State Road 26 (SR 26) is a  east–west route across North Central Florida.

Route description
The western terminus of SR 26 is at US 19/98/27 Alternate (unsigned SR 55) in Fanning Springs, near the Gilchrist/Levy county line. The route proceeds east through Trenton where it is named West Wade Street and East Wade Street, then into Alachua County and Newberry as West Newberry Road, where it briefly runs through the city's historic district. After running through the historic district, it intersects with US 27-41 (unsigned SR 45), and continues to maintain the same street name even as it passes through the communities of Jonesville and Tioga before encountering the interchange with Interstate 75 just west of Gainesville.

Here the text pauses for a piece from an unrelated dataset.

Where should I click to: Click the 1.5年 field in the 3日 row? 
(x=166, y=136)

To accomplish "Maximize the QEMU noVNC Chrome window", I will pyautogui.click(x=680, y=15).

East of the interstate, it runs straight east until the intersection with Northwest 57th Street where it curves to the southeast. SR 26 maintains the same street name until the road approaches State Road 26A, where West Newberry follows the same trajectory onto Southwest Second Avenue, while SR 26 moves onto University Avenue. East of President's Park, the route runs it runs along the northern edge of the University of Florida campus alongside Ben Hill Griffin Stadium, followed by a merge with SR 24 at U.S. Route 441 (13th Street) and SR 20 at former SR 329 (Main Street), separating again near the eastern city limits. Skirting the western shores of Newnan's Lake as well as the state forest named for the lake, it approaches the northern shores of the lake entering the Newnans Lake Conservation Area, where it makes a sharp right turn at the eastern terminus of SR 222. Leaving the preserve area and passing through farmland, the road later crosses US 301 in Orange Heights, although a realignment of SR 26 south of the existing intersection was built by the Florida Department of Transportation between 2010 and 2011 which includes an interchange. The next town along the route is Melrose, where the road enters the community's historic district, crosses the Alachua-Putnam County line and intersects SR 21, before it curves to the northeast and ends at SR 100 in Putnam Hall.

Major intersections

Related routes

County Road 26A

County Road 26A (CR 26A), also known as Newberry Lane, is a former segment of SR 26 that spans from US 27/41 on the southeast corner of a railroad grade crossing to SR 26.

Major intersections

State Road 26A

State Road 26A (SR 26A) is a former section of State Road 26 in Gainesville, Florida. It is locally known as West Newberry Road and Southwest Second Avenue, and runs along the northwest corner of the University of Florida.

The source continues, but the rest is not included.